▶ [Exercise]
Copy out word for word the part of the entries that runs from the first line through the line containing "pos(274,216)", including both ends.

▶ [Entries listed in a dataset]
• • • • •

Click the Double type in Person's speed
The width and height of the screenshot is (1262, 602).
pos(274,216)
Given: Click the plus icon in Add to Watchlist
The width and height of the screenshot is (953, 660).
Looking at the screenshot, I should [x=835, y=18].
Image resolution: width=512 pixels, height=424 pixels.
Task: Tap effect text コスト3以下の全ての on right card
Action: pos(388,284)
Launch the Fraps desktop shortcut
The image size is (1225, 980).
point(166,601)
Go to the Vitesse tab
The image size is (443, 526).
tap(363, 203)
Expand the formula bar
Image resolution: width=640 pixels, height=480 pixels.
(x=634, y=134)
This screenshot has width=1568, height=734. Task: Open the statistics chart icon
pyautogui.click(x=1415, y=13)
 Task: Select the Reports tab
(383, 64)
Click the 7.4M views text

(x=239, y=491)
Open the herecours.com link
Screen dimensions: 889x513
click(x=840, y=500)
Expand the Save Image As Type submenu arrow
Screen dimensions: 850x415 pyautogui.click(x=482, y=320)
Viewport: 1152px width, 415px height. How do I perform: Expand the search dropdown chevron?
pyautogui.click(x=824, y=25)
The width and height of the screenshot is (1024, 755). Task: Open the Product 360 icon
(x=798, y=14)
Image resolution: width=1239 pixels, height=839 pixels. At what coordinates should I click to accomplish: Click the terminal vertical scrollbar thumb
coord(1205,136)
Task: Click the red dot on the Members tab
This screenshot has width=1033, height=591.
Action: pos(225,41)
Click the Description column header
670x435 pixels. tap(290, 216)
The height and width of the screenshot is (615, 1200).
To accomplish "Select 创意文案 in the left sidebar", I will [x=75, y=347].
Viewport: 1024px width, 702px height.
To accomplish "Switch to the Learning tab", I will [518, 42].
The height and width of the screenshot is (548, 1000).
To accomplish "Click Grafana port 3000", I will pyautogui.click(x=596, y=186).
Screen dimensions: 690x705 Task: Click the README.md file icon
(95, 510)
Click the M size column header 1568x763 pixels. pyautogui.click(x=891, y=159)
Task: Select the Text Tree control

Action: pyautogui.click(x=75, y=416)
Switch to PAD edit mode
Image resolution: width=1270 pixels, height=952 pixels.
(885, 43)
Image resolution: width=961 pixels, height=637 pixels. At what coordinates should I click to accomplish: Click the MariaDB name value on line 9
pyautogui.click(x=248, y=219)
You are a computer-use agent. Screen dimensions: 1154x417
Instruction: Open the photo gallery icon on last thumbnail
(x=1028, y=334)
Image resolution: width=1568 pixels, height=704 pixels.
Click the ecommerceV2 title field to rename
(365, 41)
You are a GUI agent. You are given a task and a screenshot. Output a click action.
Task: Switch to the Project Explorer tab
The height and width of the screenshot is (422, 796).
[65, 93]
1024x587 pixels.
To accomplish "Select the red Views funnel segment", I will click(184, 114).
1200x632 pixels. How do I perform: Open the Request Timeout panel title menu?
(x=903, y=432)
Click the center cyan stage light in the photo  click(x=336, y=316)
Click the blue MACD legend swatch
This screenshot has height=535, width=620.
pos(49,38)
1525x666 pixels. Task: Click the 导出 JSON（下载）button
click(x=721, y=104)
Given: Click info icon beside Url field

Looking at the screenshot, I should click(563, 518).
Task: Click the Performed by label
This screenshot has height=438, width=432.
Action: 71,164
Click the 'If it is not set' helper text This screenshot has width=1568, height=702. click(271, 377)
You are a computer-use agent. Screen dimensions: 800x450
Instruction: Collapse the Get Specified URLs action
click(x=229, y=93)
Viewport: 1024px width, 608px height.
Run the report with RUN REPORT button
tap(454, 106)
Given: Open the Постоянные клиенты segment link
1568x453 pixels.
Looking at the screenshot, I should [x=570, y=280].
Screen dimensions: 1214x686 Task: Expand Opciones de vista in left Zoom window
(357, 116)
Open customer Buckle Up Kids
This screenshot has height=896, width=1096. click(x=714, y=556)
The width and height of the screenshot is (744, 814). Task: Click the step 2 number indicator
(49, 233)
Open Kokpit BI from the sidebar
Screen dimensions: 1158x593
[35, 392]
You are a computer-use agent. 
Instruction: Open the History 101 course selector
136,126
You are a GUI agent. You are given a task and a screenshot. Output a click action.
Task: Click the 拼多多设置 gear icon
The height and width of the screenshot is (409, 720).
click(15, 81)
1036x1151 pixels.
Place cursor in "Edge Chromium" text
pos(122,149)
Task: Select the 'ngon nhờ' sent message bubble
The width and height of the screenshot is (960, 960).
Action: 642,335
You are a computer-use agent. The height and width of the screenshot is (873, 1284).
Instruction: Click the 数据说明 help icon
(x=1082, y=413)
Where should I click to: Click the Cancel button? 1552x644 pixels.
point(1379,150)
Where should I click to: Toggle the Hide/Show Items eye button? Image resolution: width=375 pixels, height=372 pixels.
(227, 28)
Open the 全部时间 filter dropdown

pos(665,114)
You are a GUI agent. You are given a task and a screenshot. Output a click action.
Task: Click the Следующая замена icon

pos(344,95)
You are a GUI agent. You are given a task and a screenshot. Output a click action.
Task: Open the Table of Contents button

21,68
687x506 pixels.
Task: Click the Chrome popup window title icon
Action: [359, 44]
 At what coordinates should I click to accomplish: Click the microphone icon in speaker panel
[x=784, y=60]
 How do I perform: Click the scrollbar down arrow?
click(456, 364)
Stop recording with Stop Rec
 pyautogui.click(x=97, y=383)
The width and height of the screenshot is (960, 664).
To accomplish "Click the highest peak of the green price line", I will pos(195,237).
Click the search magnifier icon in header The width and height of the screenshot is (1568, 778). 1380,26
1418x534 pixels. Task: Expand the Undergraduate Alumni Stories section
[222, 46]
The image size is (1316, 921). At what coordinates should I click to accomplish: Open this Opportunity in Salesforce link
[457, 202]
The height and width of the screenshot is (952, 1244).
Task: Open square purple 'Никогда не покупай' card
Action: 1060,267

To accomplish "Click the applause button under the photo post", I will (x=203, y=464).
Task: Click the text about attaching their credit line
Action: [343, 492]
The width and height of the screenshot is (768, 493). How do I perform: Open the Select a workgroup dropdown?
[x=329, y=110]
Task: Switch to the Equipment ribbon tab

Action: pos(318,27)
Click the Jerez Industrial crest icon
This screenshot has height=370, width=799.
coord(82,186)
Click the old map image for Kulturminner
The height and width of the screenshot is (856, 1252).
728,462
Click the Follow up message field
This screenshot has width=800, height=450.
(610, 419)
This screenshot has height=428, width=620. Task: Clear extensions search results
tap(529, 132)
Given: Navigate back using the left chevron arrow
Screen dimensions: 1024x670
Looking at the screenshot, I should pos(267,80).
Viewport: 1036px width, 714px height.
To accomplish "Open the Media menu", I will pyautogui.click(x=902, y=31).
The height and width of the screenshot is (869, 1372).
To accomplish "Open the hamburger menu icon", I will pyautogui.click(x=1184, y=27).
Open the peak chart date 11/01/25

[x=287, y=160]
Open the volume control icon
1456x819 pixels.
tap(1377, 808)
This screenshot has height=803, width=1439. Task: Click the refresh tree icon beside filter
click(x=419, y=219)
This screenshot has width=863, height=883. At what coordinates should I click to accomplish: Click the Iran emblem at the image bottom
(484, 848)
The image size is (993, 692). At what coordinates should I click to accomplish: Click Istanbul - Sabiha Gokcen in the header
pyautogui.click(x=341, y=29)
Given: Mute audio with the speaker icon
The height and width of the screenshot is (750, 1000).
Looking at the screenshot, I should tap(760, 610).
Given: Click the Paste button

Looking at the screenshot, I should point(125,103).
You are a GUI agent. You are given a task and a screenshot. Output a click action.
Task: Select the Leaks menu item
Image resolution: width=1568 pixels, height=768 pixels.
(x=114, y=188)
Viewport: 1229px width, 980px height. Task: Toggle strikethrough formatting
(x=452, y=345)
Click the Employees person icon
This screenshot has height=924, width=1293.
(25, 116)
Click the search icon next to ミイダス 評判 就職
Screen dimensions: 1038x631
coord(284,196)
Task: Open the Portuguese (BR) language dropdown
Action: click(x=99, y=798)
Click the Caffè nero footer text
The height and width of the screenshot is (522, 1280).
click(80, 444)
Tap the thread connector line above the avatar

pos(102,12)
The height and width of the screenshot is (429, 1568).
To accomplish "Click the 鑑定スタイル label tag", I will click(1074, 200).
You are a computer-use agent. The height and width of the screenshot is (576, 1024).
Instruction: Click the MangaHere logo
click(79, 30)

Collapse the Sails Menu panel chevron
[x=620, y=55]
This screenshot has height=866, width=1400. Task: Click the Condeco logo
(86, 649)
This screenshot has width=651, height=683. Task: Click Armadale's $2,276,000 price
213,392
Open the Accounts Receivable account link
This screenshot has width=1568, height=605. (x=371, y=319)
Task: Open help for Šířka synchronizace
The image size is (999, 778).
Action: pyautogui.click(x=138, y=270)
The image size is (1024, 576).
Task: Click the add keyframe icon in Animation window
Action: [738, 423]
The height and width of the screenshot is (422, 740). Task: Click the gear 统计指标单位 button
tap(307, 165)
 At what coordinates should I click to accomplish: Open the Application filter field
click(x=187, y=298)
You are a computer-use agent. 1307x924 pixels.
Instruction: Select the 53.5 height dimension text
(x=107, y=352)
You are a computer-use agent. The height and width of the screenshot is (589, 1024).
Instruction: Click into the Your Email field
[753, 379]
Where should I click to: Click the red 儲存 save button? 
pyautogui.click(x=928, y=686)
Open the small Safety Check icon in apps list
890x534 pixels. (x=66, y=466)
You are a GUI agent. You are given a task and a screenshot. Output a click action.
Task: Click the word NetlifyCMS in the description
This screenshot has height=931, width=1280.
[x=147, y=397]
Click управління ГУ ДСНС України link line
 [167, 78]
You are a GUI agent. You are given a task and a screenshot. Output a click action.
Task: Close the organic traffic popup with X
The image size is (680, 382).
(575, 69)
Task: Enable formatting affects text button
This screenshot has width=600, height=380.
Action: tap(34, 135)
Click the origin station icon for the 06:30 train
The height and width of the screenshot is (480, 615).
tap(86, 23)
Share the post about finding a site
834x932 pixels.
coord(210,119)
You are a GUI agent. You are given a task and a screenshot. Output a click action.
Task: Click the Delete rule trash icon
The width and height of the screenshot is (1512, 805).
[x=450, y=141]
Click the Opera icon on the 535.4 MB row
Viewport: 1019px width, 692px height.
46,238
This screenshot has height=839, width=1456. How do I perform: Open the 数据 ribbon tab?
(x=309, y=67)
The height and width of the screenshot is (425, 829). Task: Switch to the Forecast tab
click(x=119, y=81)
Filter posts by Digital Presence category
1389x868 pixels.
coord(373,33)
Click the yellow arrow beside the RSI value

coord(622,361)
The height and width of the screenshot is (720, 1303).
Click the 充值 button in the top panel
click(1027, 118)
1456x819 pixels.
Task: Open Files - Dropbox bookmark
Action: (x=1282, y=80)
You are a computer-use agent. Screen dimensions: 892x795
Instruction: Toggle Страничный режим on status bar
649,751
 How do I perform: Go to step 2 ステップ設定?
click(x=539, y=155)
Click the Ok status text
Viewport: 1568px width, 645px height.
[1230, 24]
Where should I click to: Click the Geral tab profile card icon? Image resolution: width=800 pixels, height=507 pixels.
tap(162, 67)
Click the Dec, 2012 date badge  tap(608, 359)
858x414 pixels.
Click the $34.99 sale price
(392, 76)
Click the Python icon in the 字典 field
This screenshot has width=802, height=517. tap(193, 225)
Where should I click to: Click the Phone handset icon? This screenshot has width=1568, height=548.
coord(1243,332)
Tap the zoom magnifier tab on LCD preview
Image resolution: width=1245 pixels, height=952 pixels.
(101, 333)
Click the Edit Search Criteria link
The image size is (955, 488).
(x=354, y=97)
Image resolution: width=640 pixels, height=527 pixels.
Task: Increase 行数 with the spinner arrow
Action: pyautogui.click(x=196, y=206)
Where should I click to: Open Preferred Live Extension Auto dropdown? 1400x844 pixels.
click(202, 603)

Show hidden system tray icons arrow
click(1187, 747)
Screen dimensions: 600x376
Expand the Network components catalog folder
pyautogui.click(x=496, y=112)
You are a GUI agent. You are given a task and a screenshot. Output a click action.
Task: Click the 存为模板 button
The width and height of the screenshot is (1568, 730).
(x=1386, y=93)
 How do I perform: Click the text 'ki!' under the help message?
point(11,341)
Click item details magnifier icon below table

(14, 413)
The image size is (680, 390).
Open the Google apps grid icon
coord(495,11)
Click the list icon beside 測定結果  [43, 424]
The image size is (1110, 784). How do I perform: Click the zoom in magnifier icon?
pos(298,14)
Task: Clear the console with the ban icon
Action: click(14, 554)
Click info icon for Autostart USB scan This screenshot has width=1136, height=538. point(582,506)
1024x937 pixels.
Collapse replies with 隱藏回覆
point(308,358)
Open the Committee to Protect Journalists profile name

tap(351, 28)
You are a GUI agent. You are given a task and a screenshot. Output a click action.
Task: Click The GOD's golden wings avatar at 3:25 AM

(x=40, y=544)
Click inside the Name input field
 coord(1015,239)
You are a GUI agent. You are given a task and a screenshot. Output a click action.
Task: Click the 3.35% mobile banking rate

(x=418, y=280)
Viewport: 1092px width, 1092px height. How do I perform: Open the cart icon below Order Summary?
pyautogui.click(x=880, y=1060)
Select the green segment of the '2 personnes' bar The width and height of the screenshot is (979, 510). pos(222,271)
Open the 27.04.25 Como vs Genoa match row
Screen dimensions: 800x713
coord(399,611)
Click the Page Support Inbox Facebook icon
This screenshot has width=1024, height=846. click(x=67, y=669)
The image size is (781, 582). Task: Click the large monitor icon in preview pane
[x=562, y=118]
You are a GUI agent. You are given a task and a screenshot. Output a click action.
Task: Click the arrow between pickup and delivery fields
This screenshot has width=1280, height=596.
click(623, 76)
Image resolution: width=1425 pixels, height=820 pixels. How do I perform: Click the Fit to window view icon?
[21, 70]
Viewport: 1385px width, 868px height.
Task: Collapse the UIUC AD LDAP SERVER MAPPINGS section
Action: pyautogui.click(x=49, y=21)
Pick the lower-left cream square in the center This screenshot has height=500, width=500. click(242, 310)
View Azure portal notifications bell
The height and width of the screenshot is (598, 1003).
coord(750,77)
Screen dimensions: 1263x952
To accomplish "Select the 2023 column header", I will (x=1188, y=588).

• • • • •

▶ [Final answer]
Click the Double type in Person's speed
The width and height of the screenshot is (1262, 602).
pos(274,216)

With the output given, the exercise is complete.